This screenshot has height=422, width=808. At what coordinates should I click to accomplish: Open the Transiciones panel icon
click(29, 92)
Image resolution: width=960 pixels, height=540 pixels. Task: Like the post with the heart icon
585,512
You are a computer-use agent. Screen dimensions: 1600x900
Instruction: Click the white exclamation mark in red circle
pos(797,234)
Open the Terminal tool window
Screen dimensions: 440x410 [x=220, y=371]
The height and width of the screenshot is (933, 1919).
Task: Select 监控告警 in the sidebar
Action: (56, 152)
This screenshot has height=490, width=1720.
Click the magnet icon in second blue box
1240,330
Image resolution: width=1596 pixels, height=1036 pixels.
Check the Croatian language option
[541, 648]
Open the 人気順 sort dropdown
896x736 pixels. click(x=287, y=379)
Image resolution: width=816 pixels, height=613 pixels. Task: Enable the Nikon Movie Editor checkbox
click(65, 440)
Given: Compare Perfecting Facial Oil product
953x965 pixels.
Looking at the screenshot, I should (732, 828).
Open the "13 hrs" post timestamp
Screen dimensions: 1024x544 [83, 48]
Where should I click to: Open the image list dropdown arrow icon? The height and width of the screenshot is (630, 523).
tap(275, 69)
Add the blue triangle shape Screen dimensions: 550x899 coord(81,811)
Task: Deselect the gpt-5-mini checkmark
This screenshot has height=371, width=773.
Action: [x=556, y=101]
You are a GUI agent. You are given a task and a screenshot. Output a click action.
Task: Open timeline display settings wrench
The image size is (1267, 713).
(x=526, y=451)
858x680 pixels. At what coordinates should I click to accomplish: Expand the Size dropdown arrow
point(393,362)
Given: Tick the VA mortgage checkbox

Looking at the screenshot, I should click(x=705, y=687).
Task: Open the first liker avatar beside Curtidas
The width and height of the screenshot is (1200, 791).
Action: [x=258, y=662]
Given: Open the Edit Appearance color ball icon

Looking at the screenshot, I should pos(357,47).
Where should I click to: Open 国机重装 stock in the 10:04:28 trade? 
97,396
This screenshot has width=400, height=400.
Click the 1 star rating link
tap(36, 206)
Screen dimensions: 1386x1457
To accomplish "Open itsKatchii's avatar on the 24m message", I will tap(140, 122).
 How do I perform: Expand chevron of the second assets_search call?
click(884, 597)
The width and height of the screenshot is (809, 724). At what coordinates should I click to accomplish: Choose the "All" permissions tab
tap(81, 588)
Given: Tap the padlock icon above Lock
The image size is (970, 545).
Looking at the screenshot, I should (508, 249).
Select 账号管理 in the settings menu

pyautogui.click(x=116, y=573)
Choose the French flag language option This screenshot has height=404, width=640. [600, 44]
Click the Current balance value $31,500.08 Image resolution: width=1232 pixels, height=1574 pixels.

- [Your goal]: Copy out the full listing exactly.

- [Response for this exercise]:
This screenshot has height=422, width=808. At what coordinates should I click to accomplish: Open the Transiciones panel icon
click(29, 92)
Image resolution: width=960 pixels, height=540 pixels. Task: Like the post with the heart icon
585,512
You are a computer-use agent. Screen dimensions: 1600x900
Instruction: Click the white exclamation mark in red circle
pos(797,234)
Open the Terminal tool window
Screen dimensions: 440x410 [x=220, y=371]
The height and width of the screenshot is (933, 1919).
Task: Select 监控告警 in the sidebar
Action: (56, 152)
This screenshot has height=490, width=1720.
Click the magnet icon in second blue box
1240,330
Image resolution: width=1596 pixels, height=1036 pixels.
Check the Croatian language option
[541, 648]
Open the 人気順 sort dropdown
896x736 pixels. click(x=287, y=379)
Image resolution: width=816 pixels, height=613 pixels. Task: Enable the Nikon Movie Editor checkbox
click(65, 440)
Given: Compare Perfecting Facial Oil product
953x965 pixels.
Looking at the screenshot, I should (732, 828).
Open the "13 hrs" post timestamp
Screen dimensions: 1024x544 [83, 48]
Where should I click to: Open the image list dropdown arrow icon? The height and width of the screenshot is (630, 523).
tap(275, 69)
Add the blue triangle shape Screen dimensions: 550x899 coord(81,811)
Task: Deselect the gpt-5-mini checkmark
This screenshot has height=371, width=773.
Action: [x=556, y=101]
You are a GUI agent. You are given a task and a screenshot. Output a click action.
Task: Open timeline display settings wrench
The image size is (1267, 713).
(x=526, y=451)
858x680 pixels. At what coordinates should I click to accomplish: Expand the Size dropdown arrow
point(393,362)
Given: Tick the VA mortgage checkbox

Looking at the screenshot, I should click(x=705, y=687).
Task: Open the first liker avatar beside Curtidas
The width and height of the screenshot is (1200, 791).
Action: [x=258, y=662]
Given: Open the Edit Appearance color ball icon

Looking at the screenshot, I should pos(357,47).
Where should I click to: Open 国机重装 stock in the 10:04:28 trade? 
97,396
This screenshot has width=400, height=400.
Click the 1 star rating link
tap(36, 206)
Screen dimensions: 1386x1457
To accomplish "Open itsKatchii's avatar on the 24m message", I will tap(140, 122).
 How do I perform: Expand chevron of the second assets_search call?
click(884, 597)
The width and height of the screenshot is (809, 724). At what coordinates should I click to accomplish: Choose the "All" permissions tab
tap(81, 588)
Given: Tap the padlock icon above Lock
The image size is (970, 545).
Looking at the screenshot, I should (508, 249).
Select 账号管理 in the settings menu

pyautogui.click(x=116, y=573)
Choose the French flag language option This screenshot has height=404, width=640. [600, 44]
Click the Current balance value $31,500.08 Image resolution: width=1232 pixels, height=1574 pixels.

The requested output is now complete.